Go! Go! Go!
An easy, healthy and super delicious recipe!!
Let’s make my Mediterranean veggies stew!
Also called “fritta”, it’s a kind of Spanish ratatouille, based on red pepper and tomato. Then it’s up to you to add whatever you feel like: onions, zucchini,… I love it!!
I have to say that I’m not a huge fan of eggplants, so the traditional French ratatouille is not often on my table.
This Mediterranean veggies stew is a great compromise. It will be perfect as a side dish for grilled meat or fish, with pasta or rice, or in my vegetarian lasagna.
You can enjoy it warm or cold (as an appetizer in small jars for instance), or even add it to my savory cakes preparation and make a savory Mediterranean veggies cake!! This recipe is fantastic!! It’s multifunction!!
For the ingredients, you can make your own tomato sauce or buy one in your usual supermarket.
You will notice while reading the recipe that I grill the red peppers in the oven first. I do so for 3 reasons:
1/ You don’t get the red pepper skin pieces in your fritta, I don’t like the feeling of it.
2/ Your red peppers will be deliciously candied.
3/ I think that the red peppers are much easier to digest without the skin.
My two other recommendations: go for a slow cooking and make a large quantity of stew!! This fritta can be easily re-heated and will be a saver when you will have to make a good and quick meal!

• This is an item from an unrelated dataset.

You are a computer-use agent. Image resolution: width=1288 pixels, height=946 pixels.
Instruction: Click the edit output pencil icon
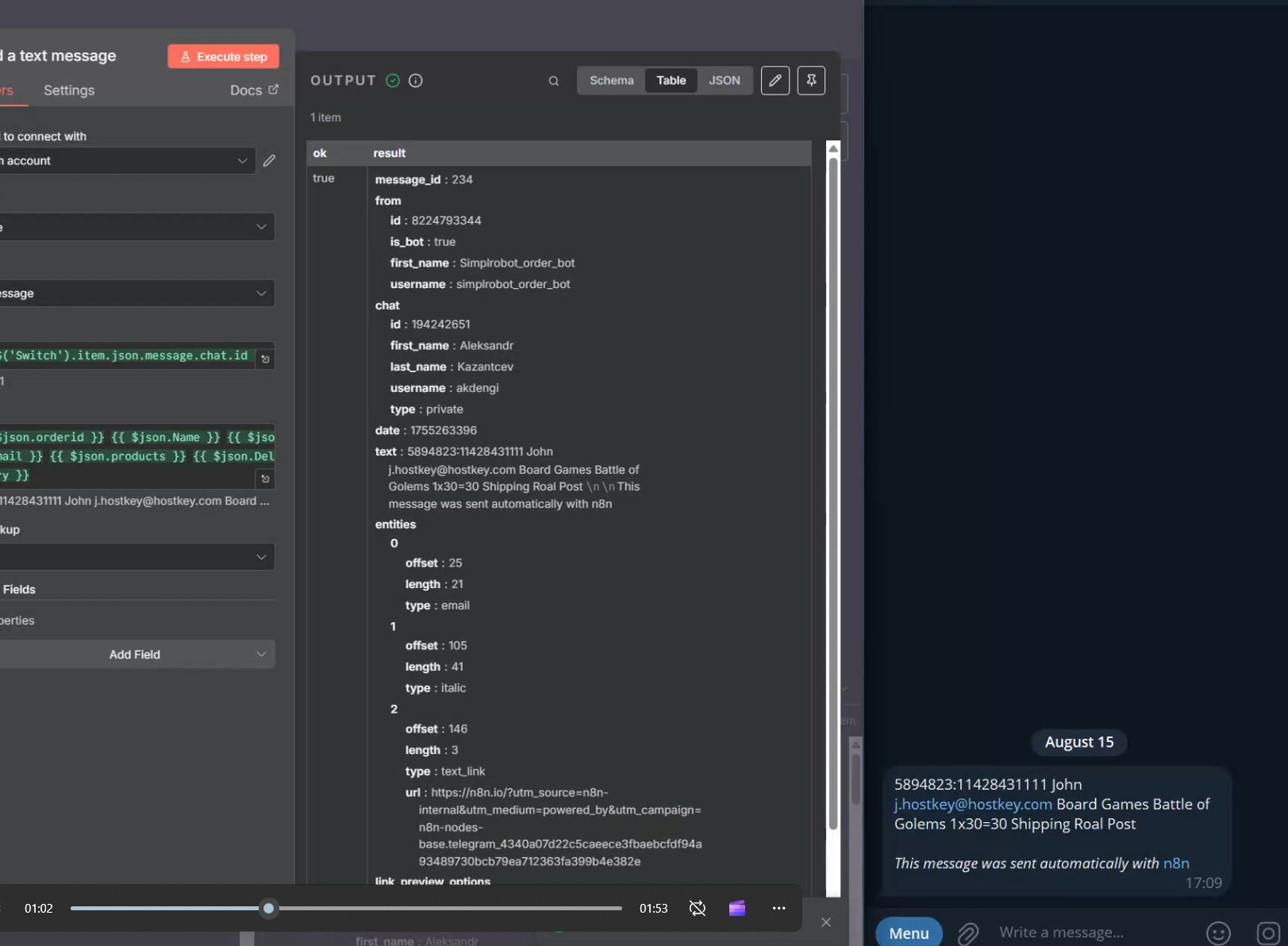[775, 80]
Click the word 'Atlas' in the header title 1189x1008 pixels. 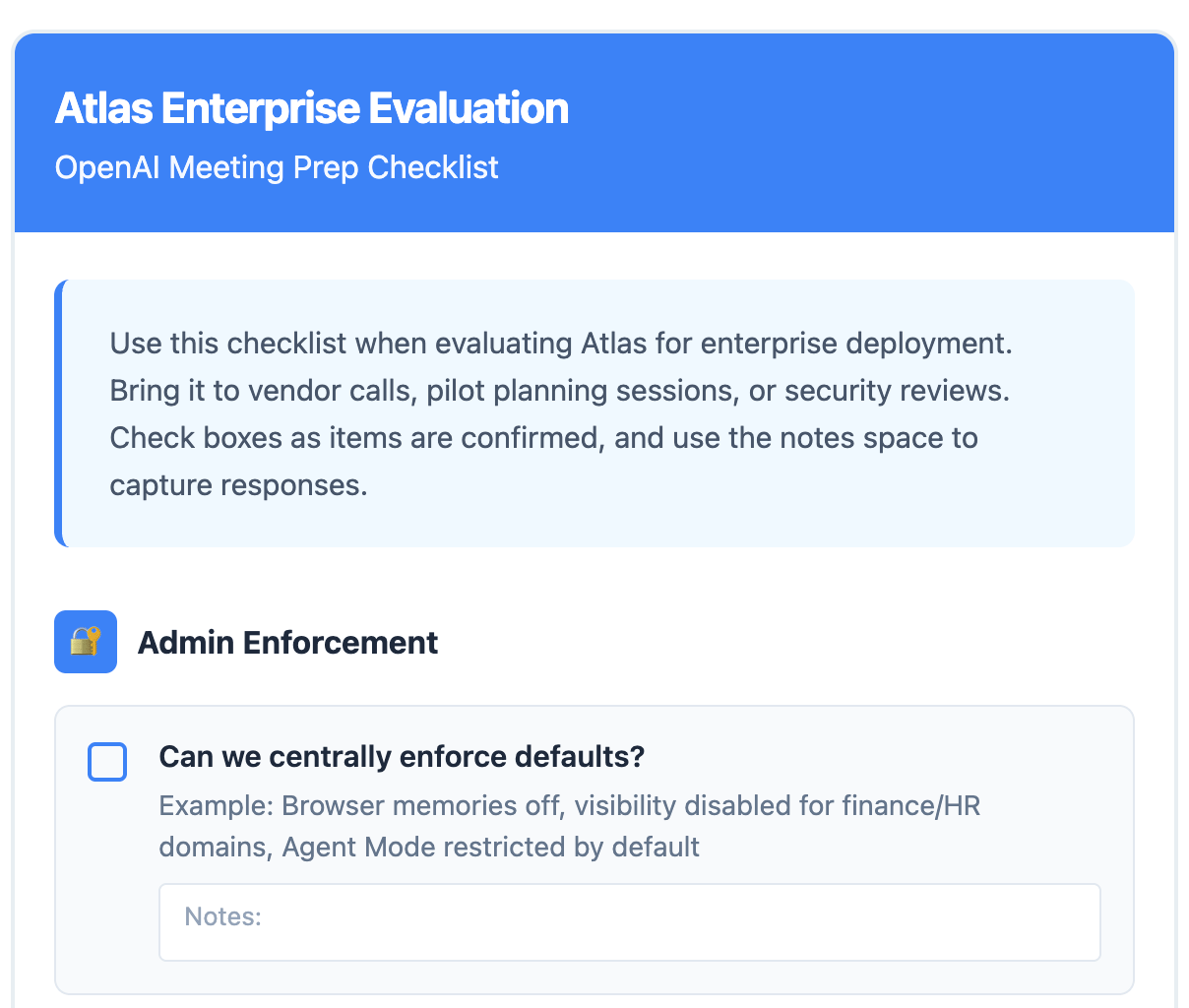102,108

An oven dish to grill the red peppers
And a casserole with a thick bottom, such as my Staub, for the stew part.
You know everything.
The recipe, Chef!
Mediterranean Veggies Stew
- 1 red (or orange) pepper
- 1 zucchini
- 1/2 onion
- 1 garlic clove
- 100 ml tomato sauce
- 2-3 tablespoons of olive oil
- Red mild pepper
- Espelette pepper
- Ground ginger
Set your oven on "grill" and place your red pepper. Grill on each side. Then place in a plastic bag and close the bag.
After 15-20 minutes, peel the red pepper, empty the inside and cut it in pieces.
Mince the onion and cook it in a large sauce pan with the olive oil.
Add the minced garlic and cook for 1 minute.
Add the red pepper cubes, the zucchini also cut in cubes and the tomato sauce.
Season with spices.
Add salt (do not add pepper until the end of the cooking).
Cook at low-medium heat for 45 minutes or more.
At the end of the cooking of your Mediterranean veggies stew, check your seasoning and add pepper.
You can add one tablespoon of tomato concentrate.